### Exercise goal
Find each line in the records below that contains the string "what" with matching case, and copy those lines.
## begin Extracted data
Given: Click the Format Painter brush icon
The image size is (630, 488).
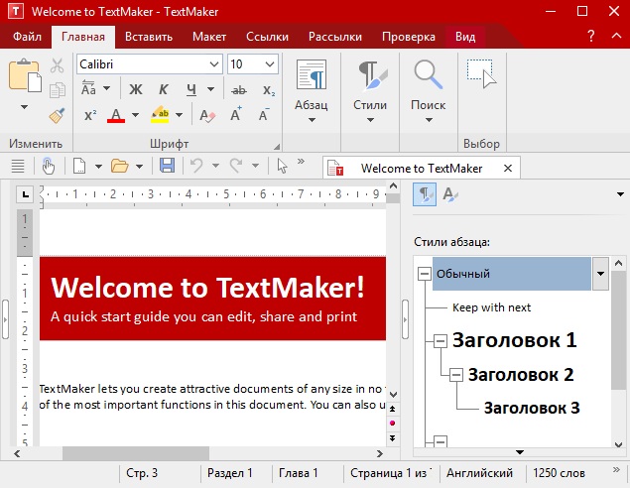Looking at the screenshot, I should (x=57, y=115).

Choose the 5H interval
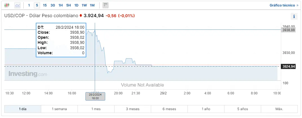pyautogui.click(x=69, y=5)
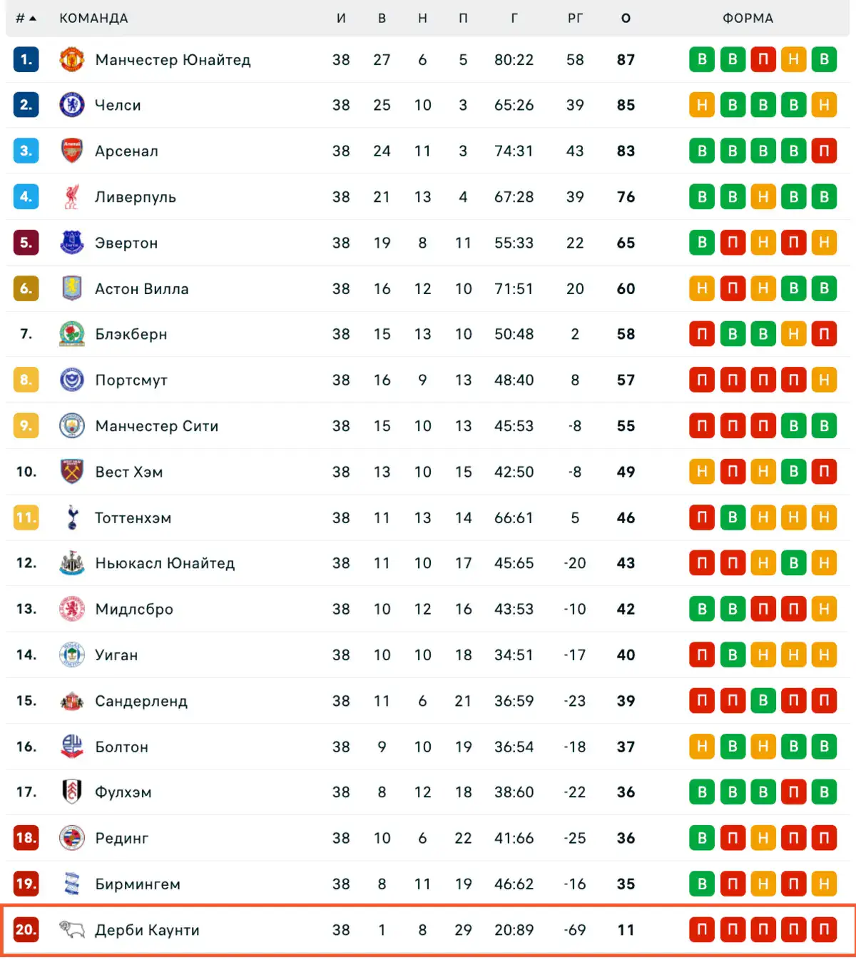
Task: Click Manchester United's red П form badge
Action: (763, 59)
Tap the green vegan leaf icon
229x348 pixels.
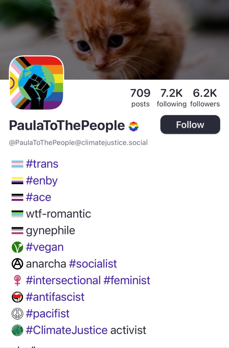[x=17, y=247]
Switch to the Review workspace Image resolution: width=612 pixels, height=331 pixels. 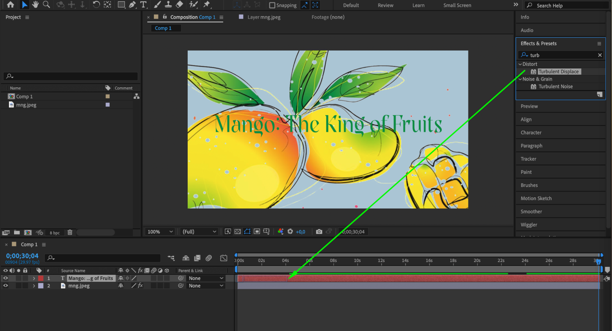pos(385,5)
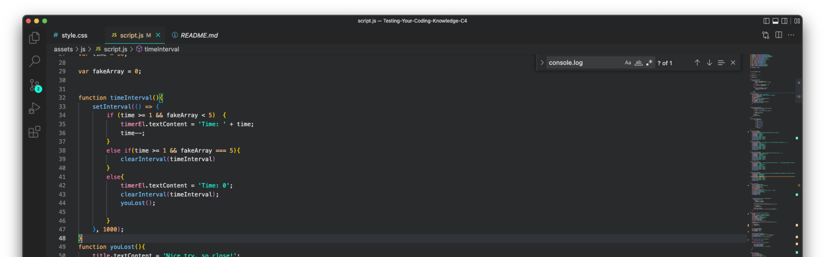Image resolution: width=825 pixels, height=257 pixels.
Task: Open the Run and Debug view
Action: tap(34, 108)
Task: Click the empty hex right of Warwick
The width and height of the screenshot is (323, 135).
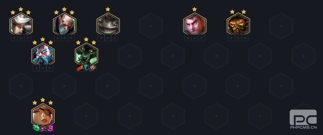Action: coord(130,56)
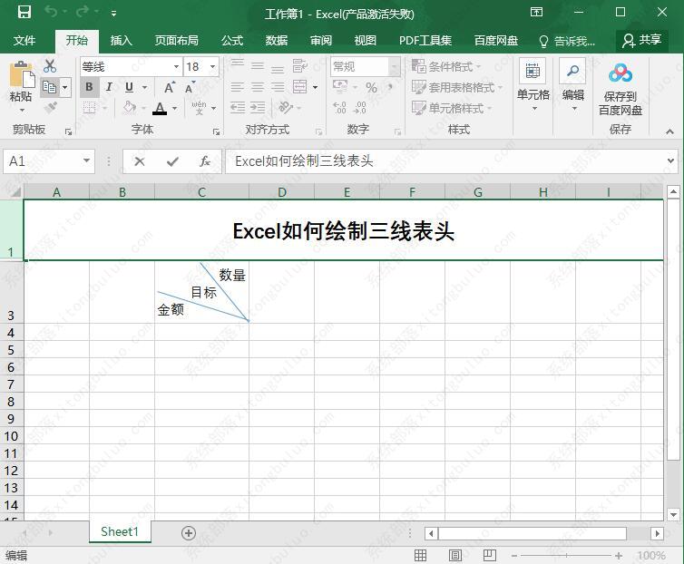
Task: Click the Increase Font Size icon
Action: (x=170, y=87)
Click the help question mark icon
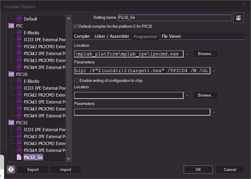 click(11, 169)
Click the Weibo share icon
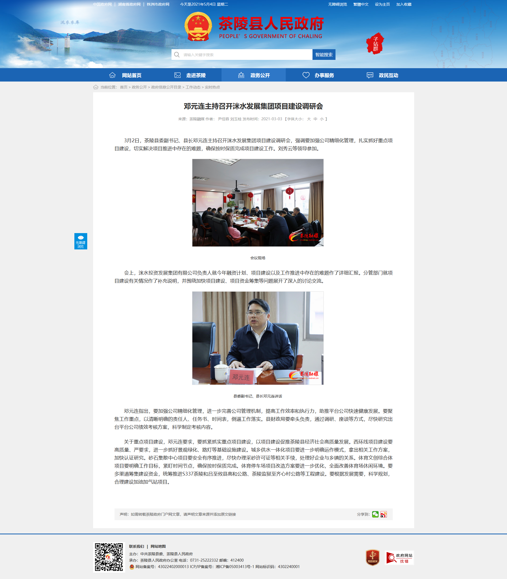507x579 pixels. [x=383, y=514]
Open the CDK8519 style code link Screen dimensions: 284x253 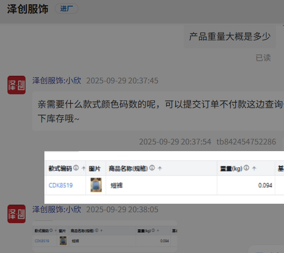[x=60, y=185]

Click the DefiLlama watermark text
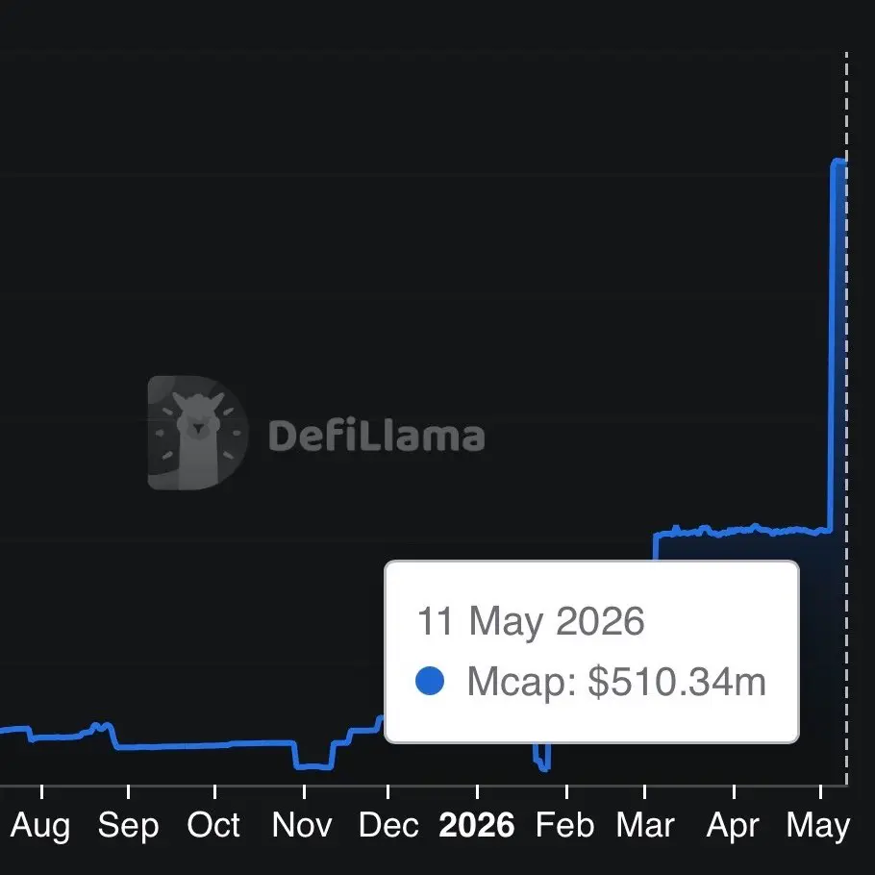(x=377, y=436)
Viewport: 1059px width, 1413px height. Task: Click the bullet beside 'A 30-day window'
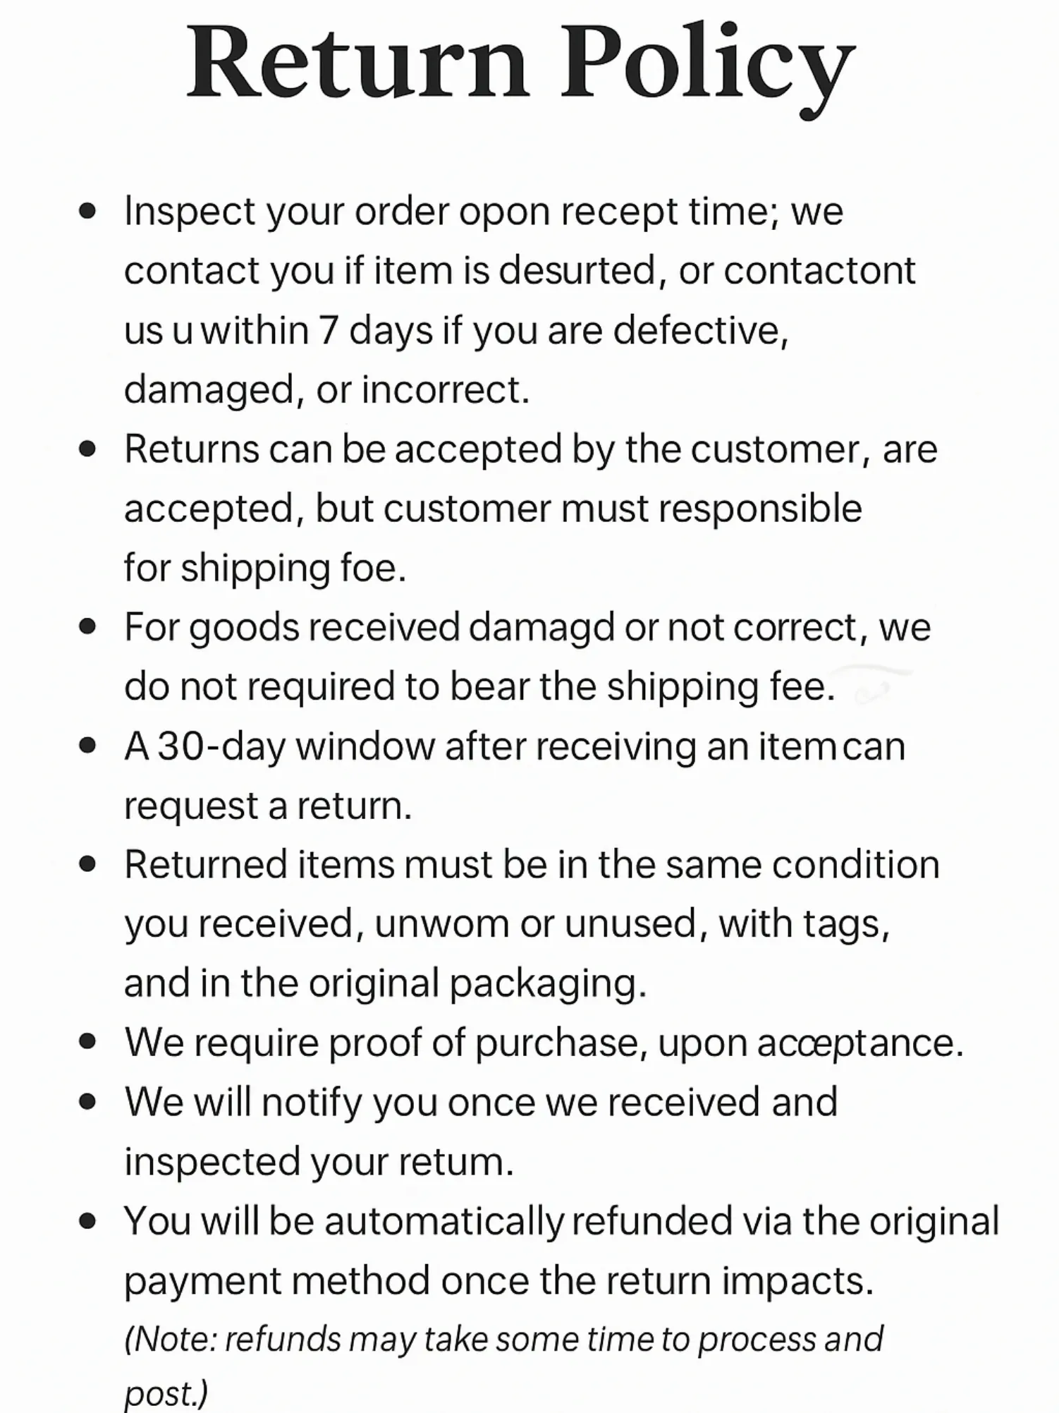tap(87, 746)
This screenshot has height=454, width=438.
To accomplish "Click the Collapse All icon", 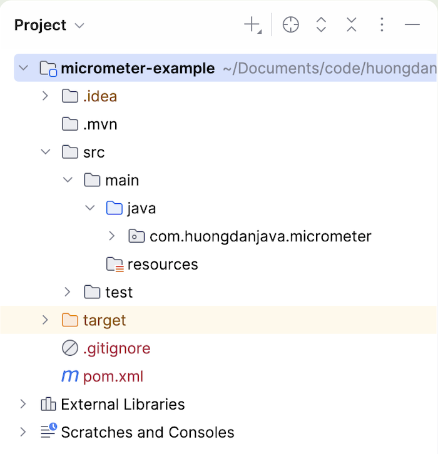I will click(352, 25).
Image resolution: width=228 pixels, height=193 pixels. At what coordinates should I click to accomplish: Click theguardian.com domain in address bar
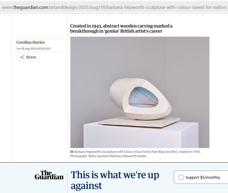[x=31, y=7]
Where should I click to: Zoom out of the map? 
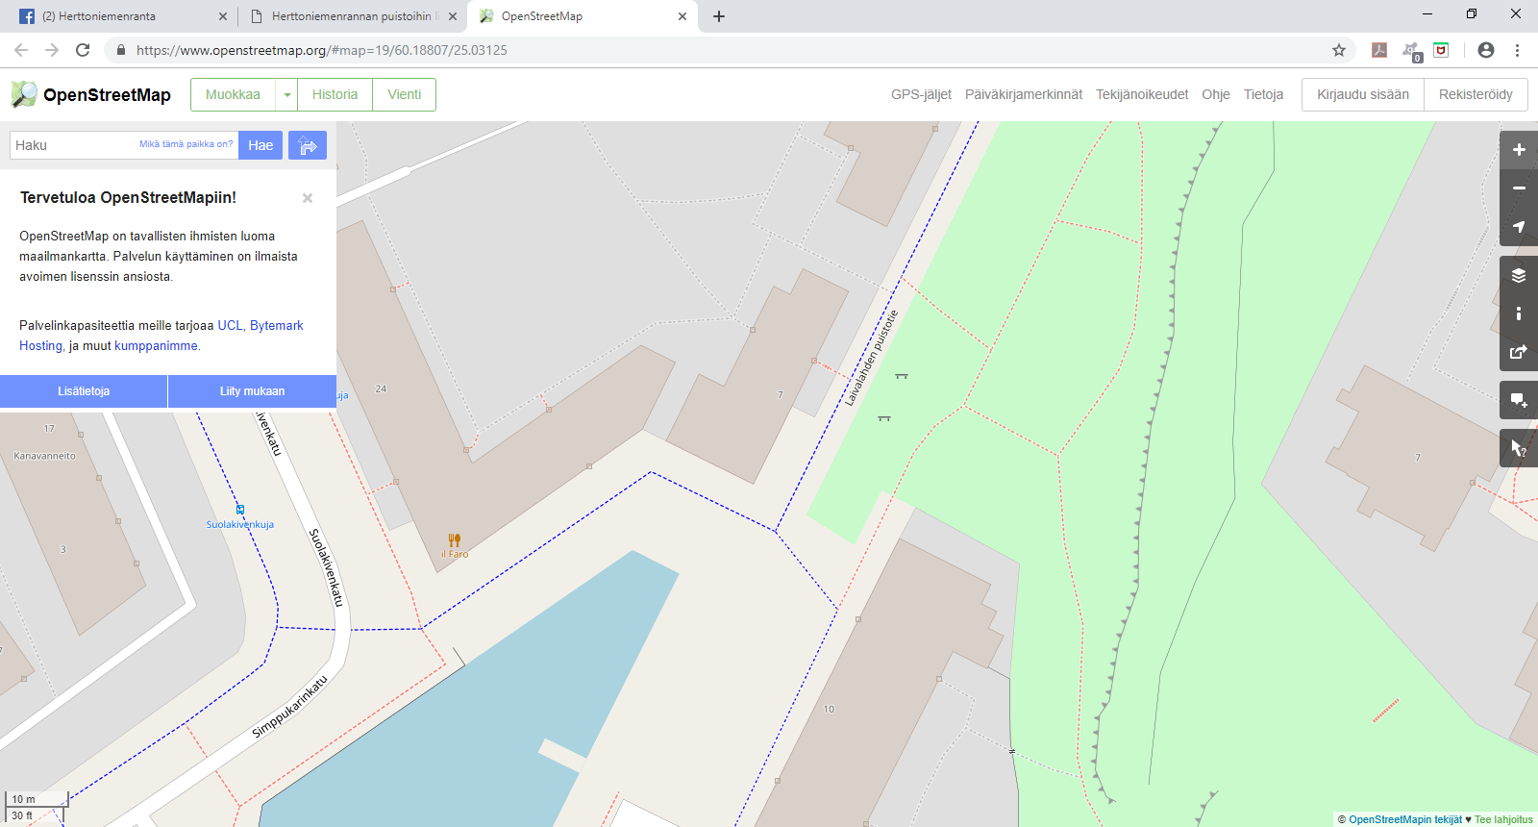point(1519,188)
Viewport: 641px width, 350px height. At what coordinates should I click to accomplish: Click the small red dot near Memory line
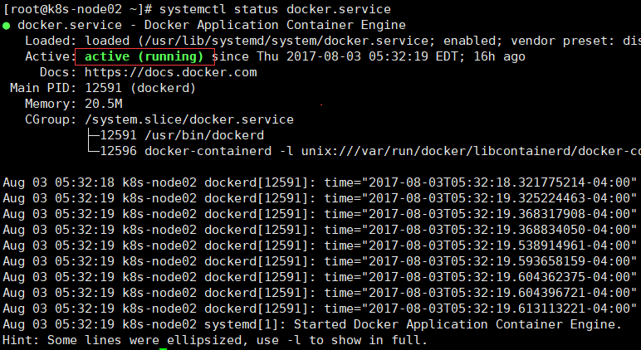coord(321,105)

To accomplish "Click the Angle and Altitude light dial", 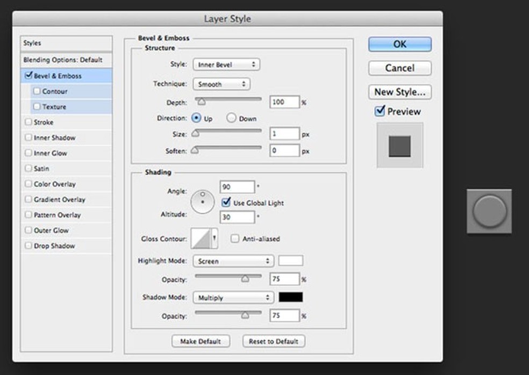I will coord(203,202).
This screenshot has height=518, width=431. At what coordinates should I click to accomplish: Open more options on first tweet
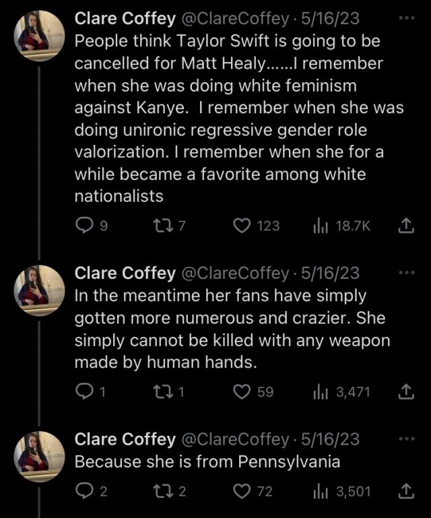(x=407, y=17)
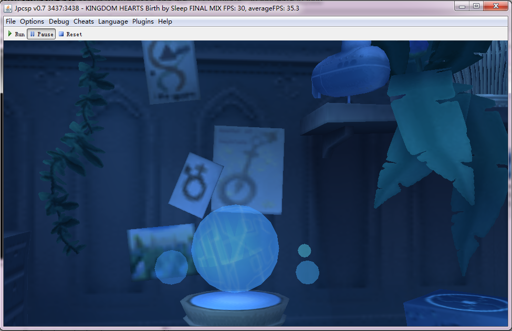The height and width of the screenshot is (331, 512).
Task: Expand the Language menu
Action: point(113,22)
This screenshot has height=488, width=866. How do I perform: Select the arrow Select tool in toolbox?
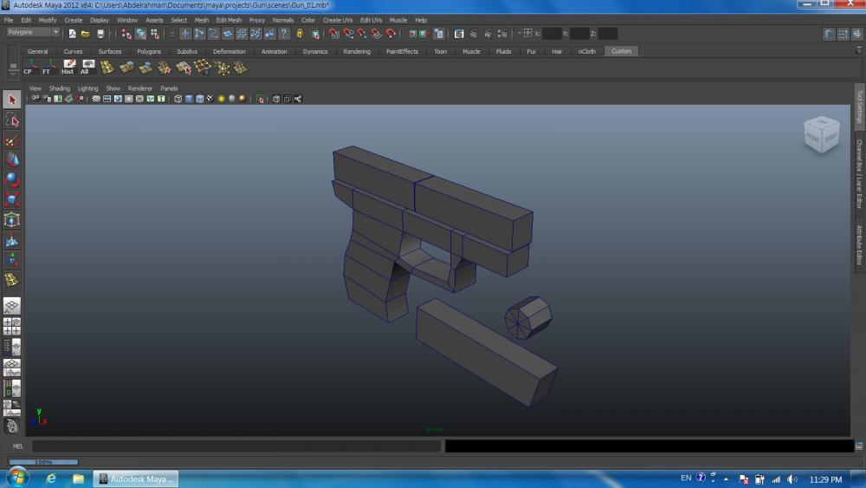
## end Extracted data
### Solution to this task
Image resolution: width=228 pixels, height=193 pixels. At what coordinates should I click to accomplish: Click theguardian.com domain in address bar
Viewport: 641px width, 350px height. At what coordinates should I click to accomplish: Click the small red dot near Memory line
This screenshot has height=518, width=431. At what coordinates should I click to accomplish: Open more options on first tweet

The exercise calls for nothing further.